Nessuna possibilità di trasferimento per materie che richiedono una capacità di coordinamento spesso sovranazionale, o che incidono sui diritti civili e sociali, che dovranno essere condizionate alla definizione e al finanziamento reale dei livelli essenziali delle prestazioni (LEP).

Tuttavia i LEP non si potranno determinare con i decreti della Presidenza del Consiglio dei ministri, come prevedeva la legge Calderoli. Motivando i vari profili di illegittimità, i giudici partono da una premessa: “Il popolo e la nazione sono unità non frammentabili, senza che siano in alcun modo configurabili ‘popoli regionali’”, con una propria sovranità.
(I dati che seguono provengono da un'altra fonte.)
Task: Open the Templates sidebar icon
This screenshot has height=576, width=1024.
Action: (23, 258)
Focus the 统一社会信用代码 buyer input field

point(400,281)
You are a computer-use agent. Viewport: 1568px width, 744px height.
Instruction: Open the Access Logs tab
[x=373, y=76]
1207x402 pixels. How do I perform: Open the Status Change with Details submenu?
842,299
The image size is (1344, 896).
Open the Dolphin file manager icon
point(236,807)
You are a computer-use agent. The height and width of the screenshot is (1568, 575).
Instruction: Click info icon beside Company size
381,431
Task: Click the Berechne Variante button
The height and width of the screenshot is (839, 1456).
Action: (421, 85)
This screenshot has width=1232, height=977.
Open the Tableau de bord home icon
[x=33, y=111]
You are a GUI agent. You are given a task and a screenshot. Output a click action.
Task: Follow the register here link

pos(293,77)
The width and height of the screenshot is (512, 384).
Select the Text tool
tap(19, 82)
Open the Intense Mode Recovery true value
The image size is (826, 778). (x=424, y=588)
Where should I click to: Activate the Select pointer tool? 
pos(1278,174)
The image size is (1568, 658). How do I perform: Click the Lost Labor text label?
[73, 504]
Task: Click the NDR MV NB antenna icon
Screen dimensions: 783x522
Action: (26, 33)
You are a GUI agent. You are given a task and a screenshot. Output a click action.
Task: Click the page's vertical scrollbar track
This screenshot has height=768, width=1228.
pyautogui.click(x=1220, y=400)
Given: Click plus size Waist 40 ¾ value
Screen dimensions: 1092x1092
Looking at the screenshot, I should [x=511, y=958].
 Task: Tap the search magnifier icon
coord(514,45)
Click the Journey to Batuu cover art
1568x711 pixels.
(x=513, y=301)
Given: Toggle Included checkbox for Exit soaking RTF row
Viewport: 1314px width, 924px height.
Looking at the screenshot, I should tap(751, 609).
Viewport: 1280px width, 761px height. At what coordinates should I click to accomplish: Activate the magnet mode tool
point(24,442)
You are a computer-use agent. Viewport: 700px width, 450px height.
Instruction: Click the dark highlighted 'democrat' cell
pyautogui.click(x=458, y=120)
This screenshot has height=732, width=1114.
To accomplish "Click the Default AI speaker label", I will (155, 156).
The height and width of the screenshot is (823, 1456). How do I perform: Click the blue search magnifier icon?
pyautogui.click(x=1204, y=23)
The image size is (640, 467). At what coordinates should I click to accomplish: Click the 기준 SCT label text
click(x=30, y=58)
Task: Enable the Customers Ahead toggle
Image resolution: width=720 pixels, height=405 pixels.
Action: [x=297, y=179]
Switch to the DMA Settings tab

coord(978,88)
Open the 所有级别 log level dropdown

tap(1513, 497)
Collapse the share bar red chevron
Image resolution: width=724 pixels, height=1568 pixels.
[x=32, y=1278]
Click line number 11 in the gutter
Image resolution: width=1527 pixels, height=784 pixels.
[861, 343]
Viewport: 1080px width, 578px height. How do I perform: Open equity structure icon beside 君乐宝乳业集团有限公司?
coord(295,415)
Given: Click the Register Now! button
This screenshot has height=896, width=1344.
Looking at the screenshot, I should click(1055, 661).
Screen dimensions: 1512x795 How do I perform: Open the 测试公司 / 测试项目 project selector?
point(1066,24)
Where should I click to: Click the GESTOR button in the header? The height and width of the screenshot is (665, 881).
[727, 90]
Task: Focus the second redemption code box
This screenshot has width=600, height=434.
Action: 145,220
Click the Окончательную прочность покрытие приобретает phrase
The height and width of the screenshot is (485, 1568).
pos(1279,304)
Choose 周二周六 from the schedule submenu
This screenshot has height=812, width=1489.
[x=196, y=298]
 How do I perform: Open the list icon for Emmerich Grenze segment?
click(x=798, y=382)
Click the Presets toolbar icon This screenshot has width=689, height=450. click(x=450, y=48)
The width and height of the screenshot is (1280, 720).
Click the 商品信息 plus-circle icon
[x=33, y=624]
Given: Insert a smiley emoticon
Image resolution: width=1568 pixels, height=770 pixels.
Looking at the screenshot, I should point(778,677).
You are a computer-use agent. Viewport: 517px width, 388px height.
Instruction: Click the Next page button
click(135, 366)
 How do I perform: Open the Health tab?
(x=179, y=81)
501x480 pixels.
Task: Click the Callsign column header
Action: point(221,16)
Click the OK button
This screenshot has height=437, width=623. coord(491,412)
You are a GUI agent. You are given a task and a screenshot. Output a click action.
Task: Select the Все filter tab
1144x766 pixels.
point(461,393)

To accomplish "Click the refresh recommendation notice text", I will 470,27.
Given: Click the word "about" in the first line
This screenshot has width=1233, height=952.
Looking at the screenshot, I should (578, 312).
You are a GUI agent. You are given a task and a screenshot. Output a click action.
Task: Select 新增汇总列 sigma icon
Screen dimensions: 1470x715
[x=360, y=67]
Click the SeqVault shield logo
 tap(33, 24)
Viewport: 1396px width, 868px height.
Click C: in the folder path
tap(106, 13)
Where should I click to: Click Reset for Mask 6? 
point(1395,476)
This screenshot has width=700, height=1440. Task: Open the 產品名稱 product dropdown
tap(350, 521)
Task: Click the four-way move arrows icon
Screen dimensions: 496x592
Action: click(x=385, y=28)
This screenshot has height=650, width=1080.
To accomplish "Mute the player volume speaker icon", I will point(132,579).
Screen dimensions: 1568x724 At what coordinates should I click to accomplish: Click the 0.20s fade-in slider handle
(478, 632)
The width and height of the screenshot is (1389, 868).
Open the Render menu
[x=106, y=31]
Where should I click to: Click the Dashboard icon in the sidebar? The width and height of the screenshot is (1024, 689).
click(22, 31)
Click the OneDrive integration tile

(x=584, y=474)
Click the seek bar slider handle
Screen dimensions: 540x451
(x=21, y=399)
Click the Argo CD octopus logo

Dev’essere il Parlamento, cui solo “spetta il compito di comporre la complessità del pluralismo istituzionale”, a stabilire in via legislativa i LEP.

Le motivazioni della Corte

Una forte critica c’è per gli aspetti in cui la riforma sull’autonomia differenziata non rispetta il principio di sussidiarietà previsto dall’articolo 116 della Costituzione, che “richiede che il trasferimento riguardi specifiche funzioni, di natura legislativa e/o amministrativa, e sia basato su una ragionevole giustificazione, espressione di un’idonea istruttoria, alla stregua del principio di sussidiarietà”, e che “la ripartizione delle funzioni deve corrispondere al modo migliore per realizzare i principi costituzionali e all’adeguatezza dell’attribuzione della funzione a un determinato livello”. Tradotto: la Corte Costituzionale dice che ci sono materie che potrebbero teoricamente essere devolute alle regioni ma per le quali servirebbero giustificazioni e motivazioni che sembra impossibile individuare alla luce della sentenza. E tra queste ci sono le transizioni digitale e quella energetica, su cui eventuali intese su iniziativa regionale saranno sottoposte a uno scrutinio stretto di legittimità costituzionale.

Dunque, l’autonomia deve essere ispirata ai principi di solidarietà, cooperazione e salvaguardia dell’unità nazionale. Resta l’incognita referendum sull’autonomia differenziata, come spiega il presidente della Consulta, Augusto Barbera: "Noi abbiamo appena depositato la sentenza. Ora tocca all'Ufficio centrale del referendum presso la Cassazione, alla quale abbiamo trasmesso il testo, verificare se ci sono le condizioni o meno per la consultazione referendaria. Questo è il primo dei passaggi. Per gli altri si vedrà".